(Extracted data entries)

--- START ---

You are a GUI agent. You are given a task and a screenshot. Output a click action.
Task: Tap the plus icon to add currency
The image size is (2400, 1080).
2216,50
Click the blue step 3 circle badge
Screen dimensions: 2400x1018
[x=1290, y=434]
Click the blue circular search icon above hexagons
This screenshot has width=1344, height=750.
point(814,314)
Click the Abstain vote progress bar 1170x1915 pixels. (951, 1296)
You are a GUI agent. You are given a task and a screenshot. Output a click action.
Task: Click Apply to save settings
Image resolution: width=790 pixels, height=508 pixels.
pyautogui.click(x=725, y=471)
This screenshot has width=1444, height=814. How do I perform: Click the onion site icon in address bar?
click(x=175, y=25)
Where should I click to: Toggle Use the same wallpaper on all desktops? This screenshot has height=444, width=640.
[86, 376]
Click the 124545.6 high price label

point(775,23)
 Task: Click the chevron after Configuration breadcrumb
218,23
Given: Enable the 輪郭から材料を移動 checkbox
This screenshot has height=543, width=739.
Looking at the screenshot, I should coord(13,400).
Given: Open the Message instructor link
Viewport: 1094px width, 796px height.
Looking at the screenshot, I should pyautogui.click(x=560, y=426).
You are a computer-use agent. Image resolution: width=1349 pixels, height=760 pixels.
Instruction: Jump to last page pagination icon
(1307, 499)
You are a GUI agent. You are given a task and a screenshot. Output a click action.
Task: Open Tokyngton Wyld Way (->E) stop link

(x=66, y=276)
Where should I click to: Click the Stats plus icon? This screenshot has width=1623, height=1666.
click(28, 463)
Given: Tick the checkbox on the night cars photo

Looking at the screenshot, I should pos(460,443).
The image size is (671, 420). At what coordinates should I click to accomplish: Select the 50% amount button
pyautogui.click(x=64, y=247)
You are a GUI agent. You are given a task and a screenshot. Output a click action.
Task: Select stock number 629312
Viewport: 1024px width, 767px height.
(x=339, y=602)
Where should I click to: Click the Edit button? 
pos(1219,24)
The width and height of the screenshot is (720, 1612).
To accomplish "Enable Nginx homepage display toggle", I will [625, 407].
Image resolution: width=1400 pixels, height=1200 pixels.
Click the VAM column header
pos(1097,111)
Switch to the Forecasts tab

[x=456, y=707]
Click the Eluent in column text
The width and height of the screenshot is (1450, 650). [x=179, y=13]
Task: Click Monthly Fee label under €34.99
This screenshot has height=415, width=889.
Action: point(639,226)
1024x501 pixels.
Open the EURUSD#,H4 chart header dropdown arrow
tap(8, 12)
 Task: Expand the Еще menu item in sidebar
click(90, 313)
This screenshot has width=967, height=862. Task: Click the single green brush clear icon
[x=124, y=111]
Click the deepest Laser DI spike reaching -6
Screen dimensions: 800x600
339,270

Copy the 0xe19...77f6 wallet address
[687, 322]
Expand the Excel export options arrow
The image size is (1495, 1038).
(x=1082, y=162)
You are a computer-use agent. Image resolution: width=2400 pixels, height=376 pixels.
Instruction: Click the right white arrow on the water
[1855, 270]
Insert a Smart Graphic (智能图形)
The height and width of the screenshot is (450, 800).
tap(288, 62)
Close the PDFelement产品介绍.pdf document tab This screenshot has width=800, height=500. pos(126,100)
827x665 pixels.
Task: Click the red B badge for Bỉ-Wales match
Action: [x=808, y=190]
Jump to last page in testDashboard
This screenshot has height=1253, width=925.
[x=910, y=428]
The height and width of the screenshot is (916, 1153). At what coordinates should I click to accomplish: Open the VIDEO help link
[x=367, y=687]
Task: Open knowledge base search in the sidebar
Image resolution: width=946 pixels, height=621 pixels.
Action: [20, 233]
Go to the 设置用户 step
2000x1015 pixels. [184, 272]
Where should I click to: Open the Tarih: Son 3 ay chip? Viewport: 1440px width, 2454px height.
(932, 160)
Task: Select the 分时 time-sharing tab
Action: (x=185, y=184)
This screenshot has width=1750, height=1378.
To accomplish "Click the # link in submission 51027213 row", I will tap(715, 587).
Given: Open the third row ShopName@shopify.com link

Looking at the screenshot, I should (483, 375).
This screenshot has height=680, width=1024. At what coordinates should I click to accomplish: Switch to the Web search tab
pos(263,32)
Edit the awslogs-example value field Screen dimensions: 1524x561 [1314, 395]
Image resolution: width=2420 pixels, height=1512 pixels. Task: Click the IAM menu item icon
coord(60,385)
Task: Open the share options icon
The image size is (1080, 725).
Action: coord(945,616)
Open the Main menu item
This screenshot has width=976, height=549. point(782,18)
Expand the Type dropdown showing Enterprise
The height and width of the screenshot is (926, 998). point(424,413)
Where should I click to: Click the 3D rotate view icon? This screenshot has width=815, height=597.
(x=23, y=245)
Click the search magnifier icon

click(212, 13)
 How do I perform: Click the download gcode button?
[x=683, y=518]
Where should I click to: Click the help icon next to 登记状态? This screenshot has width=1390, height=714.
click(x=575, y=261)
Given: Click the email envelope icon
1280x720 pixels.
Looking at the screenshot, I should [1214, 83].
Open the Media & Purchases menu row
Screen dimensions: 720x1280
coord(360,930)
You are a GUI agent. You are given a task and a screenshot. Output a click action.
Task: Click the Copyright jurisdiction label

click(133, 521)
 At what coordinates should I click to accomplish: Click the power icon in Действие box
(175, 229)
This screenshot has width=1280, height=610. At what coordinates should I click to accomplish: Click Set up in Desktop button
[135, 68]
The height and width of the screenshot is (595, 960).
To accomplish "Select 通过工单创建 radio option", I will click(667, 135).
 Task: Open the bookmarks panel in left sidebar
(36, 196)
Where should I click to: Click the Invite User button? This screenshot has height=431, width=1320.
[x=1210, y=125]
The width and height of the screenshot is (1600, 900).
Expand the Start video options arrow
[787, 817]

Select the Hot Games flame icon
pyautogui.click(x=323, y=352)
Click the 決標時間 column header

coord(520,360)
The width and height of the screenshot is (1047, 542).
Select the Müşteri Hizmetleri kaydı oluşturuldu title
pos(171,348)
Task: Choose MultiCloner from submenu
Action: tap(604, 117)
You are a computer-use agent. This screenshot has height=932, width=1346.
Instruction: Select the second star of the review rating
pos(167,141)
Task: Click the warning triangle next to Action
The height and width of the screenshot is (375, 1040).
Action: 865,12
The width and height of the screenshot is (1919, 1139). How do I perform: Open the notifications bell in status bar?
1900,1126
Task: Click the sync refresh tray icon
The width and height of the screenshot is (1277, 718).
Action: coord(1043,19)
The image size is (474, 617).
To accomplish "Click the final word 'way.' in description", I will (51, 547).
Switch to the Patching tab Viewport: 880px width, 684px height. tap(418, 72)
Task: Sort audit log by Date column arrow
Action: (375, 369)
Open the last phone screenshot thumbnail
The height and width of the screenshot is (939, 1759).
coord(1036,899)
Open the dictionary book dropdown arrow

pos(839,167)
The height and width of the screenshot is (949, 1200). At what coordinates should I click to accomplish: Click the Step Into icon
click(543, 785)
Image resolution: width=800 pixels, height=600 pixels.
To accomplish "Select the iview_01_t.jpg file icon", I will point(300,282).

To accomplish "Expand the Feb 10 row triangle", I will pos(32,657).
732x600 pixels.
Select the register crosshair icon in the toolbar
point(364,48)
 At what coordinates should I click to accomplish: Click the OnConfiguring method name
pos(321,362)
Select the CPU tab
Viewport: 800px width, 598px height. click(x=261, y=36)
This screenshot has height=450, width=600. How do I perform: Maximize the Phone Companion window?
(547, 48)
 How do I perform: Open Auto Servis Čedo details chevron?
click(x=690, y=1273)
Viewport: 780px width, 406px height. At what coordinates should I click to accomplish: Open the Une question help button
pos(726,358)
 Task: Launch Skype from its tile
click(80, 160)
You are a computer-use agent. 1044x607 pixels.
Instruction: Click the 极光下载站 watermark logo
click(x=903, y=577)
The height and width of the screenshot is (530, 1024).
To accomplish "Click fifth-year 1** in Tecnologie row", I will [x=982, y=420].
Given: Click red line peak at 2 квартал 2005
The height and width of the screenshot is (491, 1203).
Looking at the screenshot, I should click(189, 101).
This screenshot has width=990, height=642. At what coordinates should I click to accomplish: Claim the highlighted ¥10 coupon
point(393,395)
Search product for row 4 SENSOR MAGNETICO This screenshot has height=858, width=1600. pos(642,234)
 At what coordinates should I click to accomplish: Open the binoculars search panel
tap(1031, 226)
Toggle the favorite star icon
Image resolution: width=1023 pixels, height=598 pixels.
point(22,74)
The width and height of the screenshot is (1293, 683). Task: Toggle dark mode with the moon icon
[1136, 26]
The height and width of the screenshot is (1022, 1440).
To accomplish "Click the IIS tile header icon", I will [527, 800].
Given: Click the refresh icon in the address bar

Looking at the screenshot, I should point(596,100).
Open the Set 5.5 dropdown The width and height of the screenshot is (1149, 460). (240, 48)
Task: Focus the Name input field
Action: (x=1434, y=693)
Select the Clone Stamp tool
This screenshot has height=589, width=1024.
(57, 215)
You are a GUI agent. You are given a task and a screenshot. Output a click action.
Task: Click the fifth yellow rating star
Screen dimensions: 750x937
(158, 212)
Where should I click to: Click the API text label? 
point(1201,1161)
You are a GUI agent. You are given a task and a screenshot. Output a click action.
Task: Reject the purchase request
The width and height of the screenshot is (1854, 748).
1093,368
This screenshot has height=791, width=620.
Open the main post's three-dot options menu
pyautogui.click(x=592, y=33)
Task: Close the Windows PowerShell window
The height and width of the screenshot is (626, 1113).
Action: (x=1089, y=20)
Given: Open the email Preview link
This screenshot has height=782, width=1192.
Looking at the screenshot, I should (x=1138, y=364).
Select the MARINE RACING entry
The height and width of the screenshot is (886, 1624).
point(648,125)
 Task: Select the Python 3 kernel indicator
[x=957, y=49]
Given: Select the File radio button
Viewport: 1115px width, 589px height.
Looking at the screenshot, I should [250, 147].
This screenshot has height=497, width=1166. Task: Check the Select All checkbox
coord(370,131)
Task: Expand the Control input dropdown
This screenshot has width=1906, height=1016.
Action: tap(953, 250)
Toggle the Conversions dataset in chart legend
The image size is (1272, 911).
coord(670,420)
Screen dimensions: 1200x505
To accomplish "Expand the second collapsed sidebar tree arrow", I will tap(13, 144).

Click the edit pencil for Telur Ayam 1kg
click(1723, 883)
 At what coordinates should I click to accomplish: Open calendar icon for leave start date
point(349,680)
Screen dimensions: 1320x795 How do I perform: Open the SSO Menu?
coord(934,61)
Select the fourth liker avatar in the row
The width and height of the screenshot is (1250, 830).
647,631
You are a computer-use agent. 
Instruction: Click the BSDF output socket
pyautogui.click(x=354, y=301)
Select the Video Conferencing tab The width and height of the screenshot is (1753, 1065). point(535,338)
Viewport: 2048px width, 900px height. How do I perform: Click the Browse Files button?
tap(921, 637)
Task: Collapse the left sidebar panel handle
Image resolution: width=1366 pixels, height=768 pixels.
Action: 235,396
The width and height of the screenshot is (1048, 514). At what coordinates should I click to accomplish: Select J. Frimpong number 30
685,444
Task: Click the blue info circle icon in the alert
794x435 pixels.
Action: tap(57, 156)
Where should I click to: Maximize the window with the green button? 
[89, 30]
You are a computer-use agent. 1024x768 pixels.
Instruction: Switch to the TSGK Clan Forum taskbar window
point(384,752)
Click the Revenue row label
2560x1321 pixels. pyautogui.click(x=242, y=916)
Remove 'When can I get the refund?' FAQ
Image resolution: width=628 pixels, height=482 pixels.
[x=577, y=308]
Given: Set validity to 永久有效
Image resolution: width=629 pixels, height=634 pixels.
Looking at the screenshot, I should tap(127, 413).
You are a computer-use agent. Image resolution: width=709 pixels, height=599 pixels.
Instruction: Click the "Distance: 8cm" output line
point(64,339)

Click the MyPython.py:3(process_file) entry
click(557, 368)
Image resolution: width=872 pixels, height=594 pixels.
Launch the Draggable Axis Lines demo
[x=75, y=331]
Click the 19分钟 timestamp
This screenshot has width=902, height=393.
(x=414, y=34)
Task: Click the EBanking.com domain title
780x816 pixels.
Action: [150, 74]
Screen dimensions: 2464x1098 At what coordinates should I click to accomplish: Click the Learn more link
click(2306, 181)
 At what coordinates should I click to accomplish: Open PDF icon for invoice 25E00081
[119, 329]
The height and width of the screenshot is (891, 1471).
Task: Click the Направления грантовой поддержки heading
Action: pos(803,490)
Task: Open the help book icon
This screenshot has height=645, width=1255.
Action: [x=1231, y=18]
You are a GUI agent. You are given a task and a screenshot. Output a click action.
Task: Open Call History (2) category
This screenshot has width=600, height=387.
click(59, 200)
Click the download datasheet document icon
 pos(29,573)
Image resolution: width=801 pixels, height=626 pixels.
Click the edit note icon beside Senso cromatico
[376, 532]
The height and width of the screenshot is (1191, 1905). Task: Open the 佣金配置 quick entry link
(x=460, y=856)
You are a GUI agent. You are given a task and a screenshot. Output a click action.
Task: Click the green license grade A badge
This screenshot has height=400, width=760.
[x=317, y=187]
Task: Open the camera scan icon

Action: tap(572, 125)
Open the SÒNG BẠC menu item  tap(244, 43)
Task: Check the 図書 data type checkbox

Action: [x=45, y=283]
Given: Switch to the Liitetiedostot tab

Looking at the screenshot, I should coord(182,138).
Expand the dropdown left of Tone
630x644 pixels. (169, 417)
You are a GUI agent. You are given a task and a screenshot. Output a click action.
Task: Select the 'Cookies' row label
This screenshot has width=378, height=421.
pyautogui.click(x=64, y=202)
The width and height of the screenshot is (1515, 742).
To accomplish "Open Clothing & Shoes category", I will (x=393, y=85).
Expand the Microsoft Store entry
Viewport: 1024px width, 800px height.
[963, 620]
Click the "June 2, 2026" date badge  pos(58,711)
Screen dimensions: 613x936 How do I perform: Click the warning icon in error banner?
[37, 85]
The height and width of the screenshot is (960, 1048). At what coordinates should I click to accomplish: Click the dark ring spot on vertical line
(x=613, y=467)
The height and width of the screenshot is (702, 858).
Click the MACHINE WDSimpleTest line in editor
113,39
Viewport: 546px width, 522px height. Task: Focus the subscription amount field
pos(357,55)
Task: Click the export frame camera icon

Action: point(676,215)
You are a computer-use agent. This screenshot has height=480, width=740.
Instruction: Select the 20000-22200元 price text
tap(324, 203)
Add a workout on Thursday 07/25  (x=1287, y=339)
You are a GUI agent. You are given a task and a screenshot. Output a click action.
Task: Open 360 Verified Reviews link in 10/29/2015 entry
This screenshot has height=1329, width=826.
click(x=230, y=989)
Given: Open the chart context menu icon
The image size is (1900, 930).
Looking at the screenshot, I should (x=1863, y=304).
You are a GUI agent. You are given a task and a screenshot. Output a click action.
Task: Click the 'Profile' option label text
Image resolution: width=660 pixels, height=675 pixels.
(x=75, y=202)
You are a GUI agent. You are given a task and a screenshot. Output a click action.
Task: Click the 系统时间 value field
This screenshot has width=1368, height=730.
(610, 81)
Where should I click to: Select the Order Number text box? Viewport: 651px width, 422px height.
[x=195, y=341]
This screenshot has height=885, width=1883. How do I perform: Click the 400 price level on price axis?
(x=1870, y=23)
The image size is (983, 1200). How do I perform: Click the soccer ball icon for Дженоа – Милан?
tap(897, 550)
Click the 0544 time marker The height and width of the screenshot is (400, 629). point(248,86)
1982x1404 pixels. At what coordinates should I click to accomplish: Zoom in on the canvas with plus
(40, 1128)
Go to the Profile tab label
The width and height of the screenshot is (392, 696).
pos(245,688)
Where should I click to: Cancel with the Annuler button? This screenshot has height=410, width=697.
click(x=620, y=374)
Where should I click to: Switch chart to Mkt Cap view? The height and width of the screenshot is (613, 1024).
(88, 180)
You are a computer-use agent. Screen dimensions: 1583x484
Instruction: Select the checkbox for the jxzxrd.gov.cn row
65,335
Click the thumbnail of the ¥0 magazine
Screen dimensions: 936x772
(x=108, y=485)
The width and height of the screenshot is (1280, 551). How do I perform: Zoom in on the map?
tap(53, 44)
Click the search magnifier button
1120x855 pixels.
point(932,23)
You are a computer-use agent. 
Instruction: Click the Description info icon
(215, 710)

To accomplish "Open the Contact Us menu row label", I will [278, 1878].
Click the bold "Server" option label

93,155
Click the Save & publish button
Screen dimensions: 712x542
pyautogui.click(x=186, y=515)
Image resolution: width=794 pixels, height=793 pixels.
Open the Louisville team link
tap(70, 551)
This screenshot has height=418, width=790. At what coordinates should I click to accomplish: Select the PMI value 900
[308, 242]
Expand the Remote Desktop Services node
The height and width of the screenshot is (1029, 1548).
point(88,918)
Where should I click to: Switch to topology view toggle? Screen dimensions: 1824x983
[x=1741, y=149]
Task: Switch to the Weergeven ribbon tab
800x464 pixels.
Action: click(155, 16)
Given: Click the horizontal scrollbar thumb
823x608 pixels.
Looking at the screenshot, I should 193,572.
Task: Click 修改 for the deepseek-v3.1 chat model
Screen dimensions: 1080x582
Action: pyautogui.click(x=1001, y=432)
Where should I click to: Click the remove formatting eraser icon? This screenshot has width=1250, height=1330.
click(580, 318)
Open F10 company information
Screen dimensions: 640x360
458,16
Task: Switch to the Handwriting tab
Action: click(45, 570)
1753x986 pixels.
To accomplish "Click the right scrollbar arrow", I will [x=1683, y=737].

--- END ---

Please go over the data above and copy each line with "radio" in it.

→ **WRITTEN REPLY**:
To accomplish "Select 通过工单创建 radio option", I will click(667, 135).
Given: Select the File radio button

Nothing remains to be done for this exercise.